In the background, Express will take the input provided by the browser and process it with the help of the mailgun-js library.

In the first case, we will navigate to the root that is localhost:3030/

You can see there’s an input box requesting your email address. By doing this, you send yourself a nice transactional email.

This is because expressjs takes your email address from the URL parameter and by using your API key and domain does an API call to the endpoint to send emails.

Each endpoint will invoke a different layout, I’ve added the code of basic layouts below, feel free to add and remove stuff from it.

Layouts

Save the code below as index.jade within the /views directory

doctype html
html
    head
        title Mailgun Transactional demo in NodeJS
    body
        p Welcome to a Mailgun form
        form(id="mgform")
            label(for="mail") Email
            input(type="text" id="mail" placeholder="Youremail@address.com")
            button(value="bulk" onclick="mgform.hid=this.value") Send transactional
            button(value="list" onclick="mgform.hid=this.value") Add to list
            button(value="inv" onclick="mgform.hid=this.value") Send invoice
        script(type="text/javascript" src="main.js")

Save the code below as submitted.jade within the /views directory
doctype html
html
    head
        title Mailgun Transactional
    body
        p thanks #{email} !

Save the code below as error.jade within the /views directory
doctype html
html
    head
        title Mailgun Transactional
    body
        p Well that's awkward: #{error}

Javascript

This code allows the browser to call a URL from the first form field with your specified email address appended to it.
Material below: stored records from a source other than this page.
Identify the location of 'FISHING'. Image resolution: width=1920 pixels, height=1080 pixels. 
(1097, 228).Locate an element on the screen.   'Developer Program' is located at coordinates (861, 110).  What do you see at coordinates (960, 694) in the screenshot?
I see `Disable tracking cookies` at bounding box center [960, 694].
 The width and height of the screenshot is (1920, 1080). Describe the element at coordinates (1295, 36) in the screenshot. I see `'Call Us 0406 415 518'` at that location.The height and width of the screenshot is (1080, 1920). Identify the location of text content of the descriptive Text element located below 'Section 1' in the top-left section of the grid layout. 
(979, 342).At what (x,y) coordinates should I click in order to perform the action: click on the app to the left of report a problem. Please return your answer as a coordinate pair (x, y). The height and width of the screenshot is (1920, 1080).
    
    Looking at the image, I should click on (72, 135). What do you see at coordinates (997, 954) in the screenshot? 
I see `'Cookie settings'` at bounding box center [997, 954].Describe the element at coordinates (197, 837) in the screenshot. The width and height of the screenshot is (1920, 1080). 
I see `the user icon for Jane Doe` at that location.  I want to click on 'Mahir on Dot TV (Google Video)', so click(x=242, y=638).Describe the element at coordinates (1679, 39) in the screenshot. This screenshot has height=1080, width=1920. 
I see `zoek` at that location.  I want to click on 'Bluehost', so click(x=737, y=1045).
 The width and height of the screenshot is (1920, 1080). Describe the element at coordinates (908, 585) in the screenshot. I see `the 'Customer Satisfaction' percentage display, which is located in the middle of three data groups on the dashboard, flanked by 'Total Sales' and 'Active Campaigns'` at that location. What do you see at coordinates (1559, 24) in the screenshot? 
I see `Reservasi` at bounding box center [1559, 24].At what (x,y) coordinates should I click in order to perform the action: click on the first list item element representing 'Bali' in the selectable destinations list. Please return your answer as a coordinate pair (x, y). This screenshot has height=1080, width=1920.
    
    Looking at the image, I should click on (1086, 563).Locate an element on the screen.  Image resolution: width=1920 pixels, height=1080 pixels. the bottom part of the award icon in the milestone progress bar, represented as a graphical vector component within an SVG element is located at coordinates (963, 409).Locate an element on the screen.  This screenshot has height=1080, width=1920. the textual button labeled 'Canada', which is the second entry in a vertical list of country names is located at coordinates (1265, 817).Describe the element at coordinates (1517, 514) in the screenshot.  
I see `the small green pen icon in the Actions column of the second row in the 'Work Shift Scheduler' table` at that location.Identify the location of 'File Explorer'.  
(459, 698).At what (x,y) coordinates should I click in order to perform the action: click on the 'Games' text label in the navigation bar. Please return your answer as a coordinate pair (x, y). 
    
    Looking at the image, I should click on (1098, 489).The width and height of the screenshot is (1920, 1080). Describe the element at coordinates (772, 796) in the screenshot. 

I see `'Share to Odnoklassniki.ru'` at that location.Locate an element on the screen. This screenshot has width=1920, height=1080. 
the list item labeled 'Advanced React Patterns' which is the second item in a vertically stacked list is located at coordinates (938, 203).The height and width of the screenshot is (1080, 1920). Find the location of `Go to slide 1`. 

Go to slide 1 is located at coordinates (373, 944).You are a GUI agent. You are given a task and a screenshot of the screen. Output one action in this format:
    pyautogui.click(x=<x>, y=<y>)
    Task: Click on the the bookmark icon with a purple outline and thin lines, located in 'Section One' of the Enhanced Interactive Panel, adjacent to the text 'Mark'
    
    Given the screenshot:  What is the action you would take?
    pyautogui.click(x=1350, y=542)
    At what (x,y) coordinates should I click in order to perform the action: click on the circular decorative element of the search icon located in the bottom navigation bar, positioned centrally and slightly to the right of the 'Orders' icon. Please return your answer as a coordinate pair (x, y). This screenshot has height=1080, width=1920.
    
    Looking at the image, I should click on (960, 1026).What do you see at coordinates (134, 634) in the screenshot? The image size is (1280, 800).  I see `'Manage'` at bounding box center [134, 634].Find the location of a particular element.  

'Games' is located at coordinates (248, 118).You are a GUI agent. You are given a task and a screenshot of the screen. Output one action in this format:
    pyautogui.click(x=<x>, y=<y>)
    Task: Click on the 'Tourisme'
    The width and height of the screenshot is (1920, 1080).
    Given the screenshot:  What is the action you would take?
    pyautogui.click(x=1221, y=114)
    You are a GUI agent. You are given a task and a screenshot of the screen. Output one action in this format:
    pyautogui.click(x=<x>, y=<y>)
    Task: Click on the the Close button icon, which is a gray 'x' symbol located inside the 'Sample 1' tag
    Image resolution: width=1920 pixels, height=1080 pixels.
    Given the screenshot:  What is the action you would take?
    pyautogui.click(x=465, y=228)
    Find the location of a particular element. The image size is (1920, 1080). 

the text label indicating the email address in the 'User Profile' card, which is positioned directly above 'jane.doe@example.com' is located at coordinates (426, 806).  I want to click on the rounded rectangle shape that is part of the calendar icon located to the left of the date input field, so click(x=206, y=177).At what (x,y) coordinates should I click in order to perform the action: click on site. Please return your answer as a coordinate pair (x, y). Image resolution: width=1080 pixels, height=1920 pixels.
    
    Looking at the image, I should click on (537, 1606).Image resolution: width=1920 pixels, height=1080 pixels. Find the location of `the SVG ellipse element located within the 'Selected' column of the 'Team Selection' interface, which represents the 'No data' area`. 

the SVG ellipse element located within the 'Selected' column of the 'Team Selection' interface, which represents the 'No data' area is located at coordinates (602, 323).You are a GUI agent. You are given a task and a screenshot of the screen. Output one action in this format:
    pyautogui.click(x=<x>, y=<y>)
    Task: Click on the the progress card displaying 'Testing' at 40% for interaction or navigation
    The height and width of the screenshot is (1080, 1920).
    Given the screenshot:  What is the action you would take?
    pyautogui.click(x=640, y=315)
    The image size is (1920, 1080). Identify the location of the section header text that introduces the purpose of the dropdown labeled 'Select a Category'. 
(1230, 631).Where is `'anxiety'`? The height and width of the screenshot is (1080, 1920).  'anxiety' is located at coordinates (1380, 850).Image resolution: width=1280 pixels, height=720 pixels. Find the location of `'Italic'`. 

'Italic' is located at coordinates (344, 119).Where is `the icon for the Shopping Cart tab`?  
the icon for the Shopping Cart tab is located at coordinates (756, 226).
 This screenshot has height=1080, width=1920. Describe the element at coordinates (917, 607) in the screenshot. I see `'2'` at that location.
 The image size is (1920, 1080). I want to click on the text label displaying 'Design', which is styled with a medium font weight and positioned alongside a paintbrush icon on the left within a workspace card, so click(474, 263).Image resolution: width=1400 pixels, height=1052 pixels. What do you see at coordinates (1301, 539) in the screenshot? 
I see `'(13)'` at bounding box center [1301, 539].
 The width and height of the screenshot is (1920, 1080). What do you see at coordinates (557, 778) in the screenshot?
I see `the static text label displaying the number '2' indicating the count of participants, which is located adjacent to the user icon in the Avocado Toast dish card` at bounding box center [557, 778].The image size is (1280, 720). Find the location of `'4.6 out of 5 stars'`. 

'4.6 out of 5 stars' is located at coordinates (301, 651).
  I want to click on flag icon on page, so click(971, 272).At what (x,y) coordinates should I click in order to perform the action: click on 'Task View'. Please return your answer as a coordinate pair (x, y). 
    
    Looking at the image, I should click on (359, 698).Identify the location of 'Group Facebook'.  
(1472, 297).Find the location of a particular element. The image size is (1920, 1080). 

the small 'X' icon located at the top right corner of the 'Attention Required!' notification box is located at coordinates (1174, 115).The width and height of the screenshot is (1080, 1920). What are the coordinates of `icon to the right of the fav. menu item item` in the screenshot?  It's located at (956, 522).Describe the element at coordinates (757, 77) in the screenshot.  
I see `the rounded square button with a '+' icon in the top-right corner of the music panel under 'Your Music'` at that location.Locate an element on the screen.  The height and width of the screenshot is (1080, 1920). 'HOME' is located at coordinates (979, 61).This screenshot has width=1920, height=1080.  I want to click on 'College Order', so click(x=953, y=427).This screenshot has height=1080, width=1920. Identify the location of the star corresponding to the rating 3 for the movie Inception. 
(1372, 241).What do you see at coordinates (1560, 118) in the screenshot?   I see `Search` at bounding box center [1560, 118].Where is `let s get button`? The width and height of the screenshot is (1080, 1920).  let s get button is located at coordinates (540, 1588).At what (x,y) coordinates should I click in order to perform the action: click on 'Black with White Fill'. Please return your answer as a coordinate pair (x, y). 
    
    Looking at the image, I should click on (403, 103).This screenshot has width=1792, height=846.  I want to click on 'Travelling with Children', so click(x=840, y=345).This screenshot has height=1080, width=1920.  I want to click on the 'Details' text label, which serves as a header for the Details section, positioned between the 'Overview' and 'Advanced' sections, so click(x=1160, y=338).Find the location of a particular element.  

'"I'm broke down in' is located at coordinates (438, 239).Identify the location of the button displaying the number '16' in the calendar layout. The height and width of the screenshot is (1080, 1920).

This way we can simply parse the email address from the URL with express’ parametered route syntax.

Save the code below as main.js within the /js directory

var vForm = document.getElementById('mgform');
var vInput = document.getElementById('mail');

vForm.onsubmit = function() {
if (this.hid == "bulk") {
    location = "/submit/" + encodeURIComponent(vInput.value);
}
if (this.hid == "list") {
    location = "/validate/" + encodeURIComponent(vInput.value);
}
if (this.hid == "inv") {
    location = "/invoice/" + encodeURIComponent(vInput.value);
}

return false;
}

Finally, create an empty invoice.txt file in your root folder. This file will be sent as an attachment.

Now run npm install (or sudo npm install in some cases depending on your installation) to download dependencies, including Express.

Once that’s done run node app.js

Navigate with your browser to localhost:3030 (or
0.0.0.0:3030)

And that’s how you get started sending transactional email on demand!

In our example, we’ve seen how you can send a transactional email automatically when the user triggers a specific action, in our specific case, submitting the form.

There are thousands of applications that you could adapt this scenario to. Sending emails can be used for:

  • Registering an account on a site and Hello message email
  • Resetting a password
  • Confirming purchases or critical actions (deleting an account)
  • Two-factor authentication with multiple email addresses

What do you use transactional emails for in your day-to-day business?